If I am in the mountains or in a space that's not covered in concrete or in a space that's not a thousand cars going by in a space that it is the biome to connect to. So you can connect. Yes, absolutely. I just feel like there is still this level of disconnect because it's not connecting to the whole of it, because you're only getting a small piece of it. And even if you dig down in some places, there's still these blocks. There's this places we have here in Portland where they are actually reclaiming what was a biohazard dump, basically. And they have put, I think it's polyurethane or something over the top of it. They've capped it and they have where it releases and over it, they have turned it into a park. And one of the native gardens that we have here, one of the indigenous gardens in indigenous controlled areas that we have is there. And so we have levels of land that you can sit and you can connect to. But as you go down now you have this dump that's here between the rest of, and it's reclaiming and regrowing and reintegrating it into the biome. So there is a healthiness to it, and yet it's still like there's layers.

SaraWidda (48:44):

And that is,

Speaker 3 (48:47):

Sorry,

SaraWidda (48:48):

That is disconnect with cities from the first with the narcissistic God kings is because you're removing part of the biome. Right?

Speaker 3 (48:55):

I take your point. And I also would like to encourage anyone that you don't need to go out to Virgin Forest in order to connect with earth. That's just what I want to be really clear about.
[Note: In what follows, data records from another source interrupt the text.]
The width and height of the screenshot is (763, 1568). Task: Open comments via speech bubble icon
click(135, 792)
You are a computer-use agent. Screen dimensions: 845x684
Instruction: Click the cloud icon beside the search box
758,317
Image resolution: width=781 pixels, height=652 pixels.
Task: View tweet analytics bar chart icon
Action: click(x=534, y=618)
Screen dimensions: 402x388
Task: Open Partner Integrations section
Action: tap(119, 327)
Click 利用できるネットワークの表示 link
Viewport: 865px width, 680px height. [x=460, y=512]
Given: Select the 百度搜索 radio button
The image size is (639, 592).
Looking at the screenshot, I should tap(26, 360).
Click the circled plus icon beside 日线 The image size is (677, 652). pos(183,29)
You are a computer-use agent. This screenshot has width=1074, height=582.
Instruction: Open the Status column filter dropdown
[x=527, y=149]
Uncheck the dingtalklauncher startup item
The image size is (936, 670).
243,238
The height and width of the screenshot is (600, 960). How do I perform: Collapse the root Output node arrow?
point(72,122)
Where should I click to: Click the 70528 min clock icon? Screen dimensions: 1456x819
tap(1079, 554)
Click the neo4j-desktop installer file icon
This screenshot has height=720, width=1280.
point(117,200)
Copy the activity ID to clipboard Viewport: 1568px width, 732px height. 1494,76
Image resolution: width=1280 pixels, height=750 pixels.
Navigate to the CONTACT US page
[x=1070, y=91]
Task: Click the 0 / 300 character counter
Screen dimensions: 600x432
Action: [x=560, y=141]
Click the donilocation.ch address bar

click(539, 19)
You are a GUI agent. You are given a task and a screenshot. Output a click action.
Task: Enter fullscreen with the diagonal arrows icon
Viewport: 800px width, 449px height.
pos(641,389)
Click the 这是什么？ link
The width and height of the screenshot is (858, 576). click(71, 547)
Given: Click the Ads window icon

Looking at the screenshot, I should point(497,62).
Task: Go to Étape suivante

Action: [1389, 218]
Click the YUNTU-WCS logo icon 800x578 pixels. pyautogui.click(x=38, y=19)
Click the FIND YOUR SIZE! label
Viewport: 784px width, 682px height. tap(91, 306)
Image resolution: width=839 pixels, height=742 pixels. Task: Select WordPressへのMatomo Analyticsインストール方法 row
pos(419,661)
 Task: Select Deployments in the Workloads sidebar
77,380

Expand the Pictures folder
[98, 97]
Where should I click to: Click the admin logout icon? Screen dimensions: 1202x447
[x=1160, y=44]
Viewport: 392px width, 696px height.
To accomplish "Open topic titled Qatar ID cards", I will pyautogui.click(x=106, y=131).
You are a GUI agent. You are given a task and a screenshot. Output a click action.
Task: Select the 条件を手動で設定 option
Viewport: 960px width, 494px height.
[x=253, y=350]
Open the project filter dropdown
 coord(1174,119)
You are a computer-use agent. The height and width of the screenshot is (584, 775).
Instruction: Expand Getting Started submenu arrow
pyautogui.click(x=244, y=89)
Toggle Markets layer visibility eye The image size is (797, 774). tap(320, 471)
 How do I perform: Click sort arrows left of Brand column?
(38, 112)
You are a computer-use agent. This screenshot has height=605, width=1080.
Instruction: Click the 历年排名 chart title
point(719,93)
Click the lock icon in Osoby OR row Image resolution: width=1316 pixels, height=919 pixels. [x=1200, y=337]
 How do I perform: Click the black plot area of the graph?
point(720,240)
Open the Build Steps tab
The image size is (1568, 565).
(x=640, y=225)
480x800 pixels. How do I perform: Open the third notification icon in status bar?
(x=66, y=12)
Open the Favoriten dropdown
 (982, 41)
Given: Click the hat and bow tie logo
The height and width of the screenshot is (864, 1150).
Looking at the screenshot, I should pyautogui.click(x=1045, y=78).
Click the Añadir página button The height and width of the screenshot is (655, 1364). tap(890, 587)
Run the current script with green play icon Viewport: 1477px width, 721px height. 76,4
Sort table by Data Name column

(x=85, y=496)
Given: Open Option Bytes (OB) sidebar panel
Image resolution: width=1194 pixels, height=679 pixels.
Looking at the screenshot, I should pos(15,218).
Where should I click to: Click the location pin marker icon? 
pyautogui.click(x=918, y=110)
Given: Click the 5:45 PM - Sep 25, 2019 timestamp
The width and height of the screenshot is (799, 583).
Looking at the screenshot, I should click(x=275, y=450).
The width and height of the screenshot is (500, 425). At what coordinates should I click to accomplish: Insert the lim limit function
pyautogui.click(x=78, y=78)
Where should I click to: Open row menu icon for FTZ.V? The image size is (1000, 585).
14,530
It's not anywhere. Anywhere is a place to start, even if it's a pot of earth in your home, that's a place to start to

SaraWidda (49:17):

Connect. Absolutely. And that is the truth. And I don't want to tell people, especially people who are having a hard time finding space to connect and finding space to do that. You can't. You can. And like I did say, I mean, I go out and I sit in the grass. My only point in all of it was that there is still that disconnect that we were talking about with the cities that we do find. It does not mean that you cannot, and important in the fact that it's all a part of the biome is the fact that part of your biome is the other animals like your cat, your dog, your neighbors, your people around you, part of the connection of the biome. And you can feel that and see that and interact with that as you're connecting. Even if you're sitting out on your back porch, if you just go outside and sit on your back porch and you've got concrete underneath you in a plastic chair, you're still interconnecting to the biome. The biome is still there. Yeah.